Lolly brand Allen’s has been blessed by the good fortune of a free radio campaign that has repeatedly positioned its product in prime airtime for months.
The unpaid placement began a few months back when Stav, Abby and Matt from B105 Brisbane’s Hit Network breakfast show began lobbying for a lolly maker to produce a brown snake.
For the uninitiated, the Brisbane River is lovingly referred to as the Brown Snake by locals thanks to its less-than-sparkling hue.
After countless humorous segments, a groundswell of support from listeners and a bit of gentle lobbying from the show’s producers, Allen’s came to the party.

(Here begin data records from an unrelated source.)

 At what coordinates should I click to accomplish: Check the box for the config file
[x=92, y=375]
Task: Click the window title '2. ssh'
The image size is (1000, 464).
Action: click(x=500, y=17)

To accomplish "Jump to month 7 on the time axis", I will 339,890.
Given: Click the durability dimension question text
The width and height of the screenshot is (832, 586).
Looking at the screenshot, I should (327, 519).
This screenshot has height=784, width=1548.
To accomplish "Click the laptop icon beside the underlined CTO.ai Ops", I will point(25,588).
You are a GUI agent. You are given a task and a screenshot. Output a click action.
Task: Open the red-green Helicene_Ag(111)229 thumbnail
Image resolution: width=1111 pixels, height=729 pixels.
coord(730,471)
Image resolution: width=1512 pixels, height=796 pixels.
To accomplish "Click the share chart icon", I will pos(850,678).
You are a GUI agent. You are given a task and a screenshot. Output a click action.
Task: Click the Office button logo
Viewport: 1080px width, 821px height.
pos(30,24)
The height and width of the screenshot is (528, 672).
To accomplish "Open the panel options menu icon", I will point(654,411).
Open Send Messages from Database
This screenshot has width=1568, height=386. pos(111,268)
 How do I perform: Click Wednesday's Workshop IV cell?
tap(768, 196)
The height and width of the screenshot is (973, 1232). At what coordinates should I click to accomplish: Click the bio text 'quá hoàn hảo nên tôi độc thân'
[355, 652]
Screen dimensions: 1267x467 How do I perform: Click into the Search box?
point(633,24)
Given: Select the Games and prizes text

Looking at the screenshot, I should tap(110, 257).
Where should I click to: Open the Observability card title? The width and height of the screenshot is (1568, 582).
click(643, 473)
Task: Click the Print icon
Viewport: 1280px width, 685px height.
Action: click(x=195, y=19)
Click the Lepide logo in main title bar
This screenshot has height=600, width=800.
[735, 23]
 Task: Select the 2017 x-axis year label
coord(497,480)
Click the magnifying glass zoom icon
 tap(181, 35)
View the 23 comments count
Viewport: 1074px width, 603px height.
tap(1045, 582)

The brand, owned by Nestle, mocked up a couple of sample bags of its iconic Snakes product in three different flavours – coffee, chocolate and cola.
“B105 actually brought us the opportunity and we saw the potential to drive the story even further while having a little fun along the way,” Lauren Lecordier, senior corporate affairs manager – brand PR at Nestle, told Mumbrella.
“So, it’s been purely earned to date, driven by the Allen’s brand team and a little help from myself.”
Countless brand mentions during hours of programming on a top-rating network without spending a single red cent is a marketer’s dream.
It got even better last week when Prime Minister Anthony Albanese stopped by the breakfast studio while in the Queensland capital.
The hosts didn’t miss an opportunity to get the PM in on their snake game, with Albanese becoming the first person to taste the prototype lollies, in an Allen’s mention-heavy segment that went for four minutes.
“Who better to have a first nibble than Albo,” a spokesperson for the show said.
For the record, Albanese liked cola, thought coffee had a strong aftertaste, and was so-so about chocolate.
“Huge shout out to the B105 team, who saw the love Aussies have for our brand and have brought this campaign to life in so many weird and wonderful ways,” Lecordier said.
“There’s a little of the campaign still to run but it’s everything you could ask for in a fun, talkability earned campaign.”